AUFGABEN:
1/ Aus welchem Grund zeigte Sarah Burton die Kollektion laut dem Artikel über Alexander McQueen in London statt in Paris?
2/ Schreibe den Artikel über Alexander McQueen auf der Londoner Fashion Week im Anschluss an seinen letzten Satz weiter.

VORLIEGENDER TEXT:
================

Süddeutsche Zeitung

Fashion Week London:Homecoming McQueen

Erstmals seit 15 Jahren zeigt das Label Alexander McQueen seine Kollektion wieder auf der Fashion Week London. Designerin Sarah Burton wird gefeiert - ihre Entwürfe werden Lady Gaga gefallen.

Von Dennis Braatz, London

Je länger man von Zuhause weg ist, desto schwerer fällt einem oft das nach Hause kommen. Menschen verändern sich nun mal. Bei Marken ist das nicht anders. Das britische Label Alexander McQueen hat seine Frauenlinie zum ersten Mal nach 15 Jahren wieder in London gezeigt.

Der einmalige Umzug aus Paris hatte eigentlich nur einen praktischen Grund: Weil die Designerin Sarah Burton auch werdende Mutter ist (in zwei Wochen kommt das dritte Kind), wollte sie nicht mehr reisen. Der hiesigen Modeszene war das egal. An jeder Ecke der gerade stattfindenden Fashion Week war zu hören, wie stolz man auf die Rückkehr sei. Burton, die "Homecoming Queen".

Verstörend schön

Es ist ja auch verständlich. Alexander McQueen, das vereint so ziemlich alles, was die britische Mode ausmacht: millimetergenaues Tailoring, rotzfreche Exzentrik und eine gesellschaftliche Aussage, die über allen Looks schwebt. Verstörend schön also. Gut zu erkennen zum Beispiel an der Kollektion "Platos Atlantis", die 2009 zum allerersten Mal Nachhaltigkeit in der Luxusmode zum Thema machte, mit Sanduhr-Kleidern und schillernden Kunstreptilienhäuten. Oder dem Model im strahlend weißen A-Linie-Kleid, das 1999 auf einer Show plötzlich von zwei Robotern mit Farbe angesprüht wurde, um mal den technischen Fortschritt, aber auch den Umgang mit Models zu hinterfragen. Wozu auch noch das täuschend echte Hologramm von Kate Moss passt, das 2006 den Laufsteg erleuchtete.

================

GEGEBENE DATEN:
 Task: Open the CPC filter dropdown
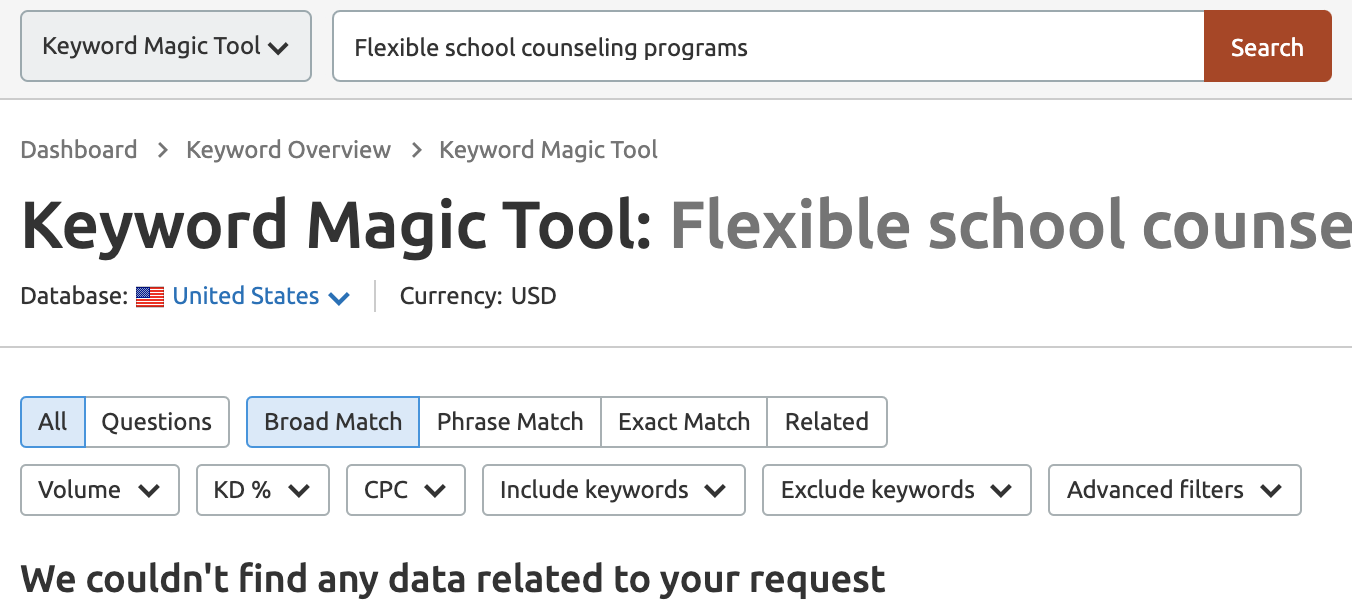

================

LÖSUNGEN:
1/ Sie erwartet ihr drittes Kind und wollte deshalb nicht mehr reisen.

2/
Diese Zeiten sind aber vorbei, seit sich der Gründer Lee Alexander McQueen vor sechs Jahren das Leben genommen hat. Er selbst entschied sich übrigens mal für Paris, weil dort das Netzwerk aus Journalisten und Einkäufern dichter ist. Nach seinem Tod übernahm Burton, die rechte Hand im Atelier. Keine Frage, sie macht es gut, trifft die stilistische DNA. Nur wurden die gesellschaftlichen Aussagen bis heute immer weniger.

Stattdessen häufen sich die kleinen und großen PR-Coups. Eine Clutch zum Beispiel, die an den Sicherheitskontrollen von Flughäfen oft beschlagnahmt wird, weil ihr Tragegriff wie ein Schlagring aussieht. Das Hochzeitskleid von Kate Middleton. Die Ausstattung von Beyoncé und Lady Gaga.

Naked-Dress und Lederkleid

Vor allem die beiden Sängerinnen werden wohl ihre Freude an der neuen Kollektion haben. Da sind sogenannte Naked-Dresses, also supertransparente Abendroben mit hauchzarten Stickereien und Pailletten, die in Hollywood gerade gern auf dem roten Teppich getragen werden (und ein Höchstmaß an Handwerkskunst erfordern, damit sie nicht wie ein nasser Sack sitzen). Dann ein schweres Lederkleid in Eighties-Silhouette, viele Lingerie- und Boudoirkleider. Der dritte Teil der Kollektion sind Mäntel, lange Westen und Kleider mit Pelzkrägen und Schmetterlings-, Einhorn-, und Lippenaufnähern. Sie sind eine Hommage an die große surrealistische Modeschöpferin Elsa Schiaparelli aus den Zwanzigerjahren.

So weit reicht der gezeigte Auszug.